Important Characteristics of Third-Party Card Revolvers

Author Joseph
Read time 5 minutes read time

New Nickels Console Update Identifies Heavy Revolvers for Improved Targeting

With economic uncertainty all around us and credit card debt setting all-time records each month, consumers are looking to their primary financial institutions to help them manage their financial health and offer products and services that can help them on this journey.  Yet many financial institutions struggle to get this right.  That’s not a surprise; it’s a common marketing challenge to target the right consumer at the right time with the right message.

In an earlier blog, we showed how we’ve developed a reliable and repeatable process to identify which consumers are revolving on third-party credit card debt (i.e. using cards with Capital One, Citi, etc. and not paying their statement balances in full each month).  Targeting third-party card revolvers based on payment behaviors that are identifiable through checking account data can help banks and credit unions identify which consumers are the best candidates to refinance their revolving credit card debt. This is a win/win: it helps consumers save money by moving onto lower interest loan products, and helps financial institutions by adding new loans under management.

In our latest tests, we’ve dug even deeper into the revolving characteristics that make consumers the best candidates for refinancing third-party credit card debt.

Why Revolving Frequency & Recency Matters

We already knew that third-party card revolvers (i.e. those that are not paying their third-party card statement balances in full) refinance at a higher rate than other consumer groups.
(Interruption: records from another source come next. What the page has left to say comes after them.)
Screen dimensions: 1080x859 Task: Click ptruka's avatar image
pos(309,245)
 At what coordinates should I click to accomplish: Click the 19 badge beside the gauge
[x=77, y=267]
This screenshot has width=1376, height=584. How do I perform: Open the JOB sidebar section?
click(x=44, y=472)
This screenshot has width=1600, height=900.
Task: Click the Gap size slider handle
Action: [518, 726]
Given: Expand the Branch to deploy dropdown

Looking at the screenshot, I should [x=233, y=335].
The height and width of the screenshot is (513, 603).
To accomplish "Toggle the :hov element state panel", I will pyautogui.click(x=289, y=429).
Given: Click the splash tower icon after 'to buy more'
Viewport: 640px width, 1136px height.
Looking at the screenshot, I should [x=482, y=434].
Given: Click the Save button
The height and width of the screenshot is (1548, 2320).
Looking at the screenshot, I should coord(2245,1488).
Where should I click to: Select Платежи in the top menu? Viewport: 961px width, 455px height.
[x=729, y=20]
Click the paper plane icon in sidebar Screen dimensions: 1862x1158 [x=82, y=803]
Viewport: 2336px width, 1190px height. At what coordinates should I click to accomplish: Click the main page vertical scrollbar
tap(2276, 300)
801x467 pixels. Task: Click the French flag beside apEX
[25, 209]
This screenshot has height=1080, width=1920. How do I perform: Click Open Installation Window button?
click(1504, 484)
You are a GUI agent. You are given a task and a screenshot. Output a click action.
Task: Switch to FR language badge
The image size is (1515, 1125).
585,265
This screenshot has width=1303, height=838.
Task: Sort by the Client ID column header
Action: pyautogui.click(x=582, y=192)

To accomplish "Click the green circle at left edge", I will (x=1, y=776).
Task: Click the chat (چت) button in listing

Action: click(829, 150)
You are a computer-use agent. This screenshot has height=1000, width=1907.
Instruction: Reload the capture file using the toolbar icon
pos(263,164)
Beyond just identifying revolvers, our team has conducted additional analysis to better understand which segments of revolvers respond to what messaging, and why.

One key distinction is revolving frequency. Some consumers show signs of constantly revolving; their payment patterns indicate that they almost never pay their statement balance in full. We call these consumers “heavy revolvers.” Other consumers revolve less frequently, they use credit cards to bridge a financial gap a few months of the year, but pay their full statement balance in other months. We call these consumers “light revolvers.”

In a recent test, we looked more closely at revolving frequency. Do heavy revolvers respond to messaging differently than light revolvers?

Heavy Revolvers Refinance at a Higher Rate

We sent the same email campaign offering loan applications to both heavy and light revolvers and monitored their application and uptake rates for personal loans.

We learned that heavy revolvers refinance their third-party card debt at higher rates than light revolvers.  

Moreover, the recency of revolving (i.e. when the consumer last showed signs of revolving behavior) also correlates to being more receptive to offers to refinance their third-party credit card debt.

The Takeaway: Focus on Heavy, Recent Revolvers

While all third-party card revolvers were more responsive to loan refinance offers vs. other consumers at a financial institution, the analysis shows that heavy, recent revolvers take the most action and, therefore, have the highest propensity to refinance their revolving third-party card debt.  This group showed substantially higher loan application rates and higher funded loan rates. 

This deeper analysis of third-party card revolvers can help financial institutions like banks and credit unions more specifically target their consumers, focusing on those who are most likely to take action and refinance their third-party credit card debt.

Looking at data this way helps financial institutions:

  1. Prioritize their heavy, recent revolvers and target messaging that directly speaks to the needs of that consumer segment. For example, organizations can focus high-touch/resource driven marketing tactics like pre-approvals or outbound calling to recent, heavy revolvers to maximize marketing efficiency and ROI. 
  2. Create better consumer service experiences for other consumers by re-prioritizing refinance marketing campaigns based on frequency and recency of revolving behavior. We recommend sending multi-email campaigns to recent, heavy revolvers and recent light revolvers, and a single email to non-recent light revolvers.

Nickels Admin Console Now Identifies Frequent, Recent Revolvers

Nickels recently rolled out an updated admin console that allows financial institutions to see their third-party card revolvers (and transactors) on a monthly basis.  And the analysis now differentiates revolvers between light and heavy revolving characteristics.  This gives them the freshest information and insights on recency plus frequency. Nickels’ clients can use this data to pull monthly reports on revolving behavior to inform their ongoing marketing campaign’s content and cadence.

The updated admin console gives credit unions and banks insights to even better target their products and messaging around refinancing third-party credit card debt to the specific consumer segments that are most apt to respond to refinance offers.  Nickels also updated and refined our turnkey marketing campaign playbooks with messaging developed specifically for each consumer segment.

In the coming months we’ll be running additional tests and analysis for groups with other distinct card payment patterns, including those that are transacting on third-party credit cards (i.e. using cards provided by the major banks and paying their statement balances off in full each month).  We see opportunities to shift transacting card spend to our banks and credit union clients.